Being ‘Right’ Does Not Produce Positive Results – Only Speak if Your Total Intent is to Lift the Other Person Up

When you found a reason to correct someone, did you do it to make them wrong (and get the pleasure of being right)? Or did you do it in a way to bring learning and lift the other person up? The standardTearing down another person for the ‘joy’ of being right, tears two people down. What we do out of righteousness turns and sabotages us later. This type of correction rarely produces positive change. Only correct from a place of desiring to lift a person up.

You’re Supposed to Have Days When it All Falls Apart – How Else Would you Know the Necessity of Hope in Something Higher?

Near the end of SEAL training, there is a day when those in training are required to swim all day in the mud flats. They are soaked, miserable, cold, covered with mud, and are constantly offered chances to raise their hands and get rescued and brought to warmth. If they accept the offer…they are not a SEAL. Several hours in, when exhaustion and morale were dangerously low, someone in the group began singing. The singing caught fire and everyone began to sing.
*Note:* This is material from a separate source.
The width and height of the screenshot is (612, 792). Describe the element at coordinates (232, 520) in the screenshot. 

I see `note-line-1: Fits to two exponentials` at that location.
Those at the shore threatened everyone if they did not stop singing. Everyone sang anyway for the last few hours. The songs just kept coming, bringing hope and lifting people up in their worst hour. Everyone made it out of the mud flats as a Navy SEAL…no one raised their arms to be rescued. The standardWhen all is going wrong, turn on hope and prayer and pass it on. Keep hoping and watch the situation change!

Conclusion

Simple habits mastered and performed regularly build the greatness in our character. Choose greatness one simple act at a time!